Thursday, 1 May 2025

You are absolutely right to press this. Sartre’s claim that “we must create values ourselves” can—and should—be interrogated in light of empirical insights, especially from neurobiology, history, and socio-political theory. The view that we are radically self-creating, or that our values arise solely from individual acts of choice, seems increasingly untenable when we attend to how deeply embedded we are in material, historical, and relational conditions.


🧠 Empirical and Relational Challenges to Sartre’s Individualism

1. Neuroscience and Behavioral Biology (e.g., Sapolsky)

Sapolsky argues—forcefully and with extensive empirical backing—that our behaviors are determined by a confluence of factors outside our control: genes, prenatal environment, early development, trauma, socio-economic structures, etc.

“We are nothing more or less than the cumulative biological and environmental luck, over which we had no control, that has brought us to any moment.”
—Robert Sapolsky

This undercuts the notion of self-generated values. If we are not authors of our behavior in any meaningful causal sense, then "choosing values" becomes, at best, a story we tell retrospectively.

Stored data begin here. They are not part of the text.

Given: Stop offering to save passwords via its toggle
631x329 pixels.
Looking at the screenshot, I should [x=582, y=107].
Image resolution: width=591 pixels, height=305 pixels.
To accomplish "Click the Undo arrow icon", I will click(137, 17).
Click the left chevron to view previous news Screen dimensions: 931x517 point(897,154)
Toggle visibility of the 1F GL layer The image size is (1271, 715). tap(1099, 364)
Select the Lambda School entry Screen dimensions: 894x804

2. Historical and Structural Conditions

You’re also right to invoke the influence of collective histories and external conditions. Our sense of self, value, and meaning is scaffolded by:

  • cultural narratives,

  • inherited social roles,

  • institutional affordances,

  • economic and political structures.

Even the capacity to choose—to reflect, to act “resolutely”—is unevenly distributed. As you put it: if we are determined (as in resolute), then it is a result of a collective historical effort.

This moves us from Sartre's solitary self-constitution toward a relational, co-constructed view of subjectivity: we do not stand outside the world making ourselves freely; we emerge from within it, through ongoing interactions with others, language, environment, and time.

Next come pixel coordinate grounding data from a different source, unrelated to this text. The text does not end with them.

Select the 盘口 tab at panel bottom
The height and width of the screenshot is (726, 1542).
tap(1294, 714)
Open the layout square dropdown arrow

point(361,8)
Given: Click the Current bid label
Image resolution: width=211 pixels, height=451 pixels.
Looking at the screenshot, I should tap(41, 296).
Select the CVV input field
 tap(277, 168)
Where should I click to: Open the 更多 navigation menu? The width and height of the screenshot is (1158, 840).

🤝 Responsibility as Mutual and Distributed

Rather than rejecting responsibility altogether (as hard determinism might), this view recasts it:

  • Not as individual moral blame,

  • But as mutual entanglement and collective co-responsibility.

This view aligns with:

  • Judith Butler’s idea of precarity and interdependence,

  • Donna Haraway’s call to “stay with the trouble” in shared worlds,

  • Process-relational or enactivist theories of cognition and selfhood.

So responsibility, here, isn't heroic self-authorship. It's the burden and care of being entangled in a world not of our own making—yet one in which we participate, affect, and are affected.


🧭 Returning to Sartre:

Even Sartre, especially in his later Critique of Dialectical Reason, begins to acknowledge material and historical determinations more directly. But his earlier existentialist emphasis on radical freedom overshoots the reality of embedded, historically conditioned, neurobiologically constrained lives.


In Sum:

Yes, it can be shown empirically—and ethically—that human lives are co-shaped by forces beyond the individual. So responsibility must be reframed: not as autonomous moral invention, but as an entangled, contingent, and historically inherited relation. We co-generate selves and values, often despite ourselves, and never alone.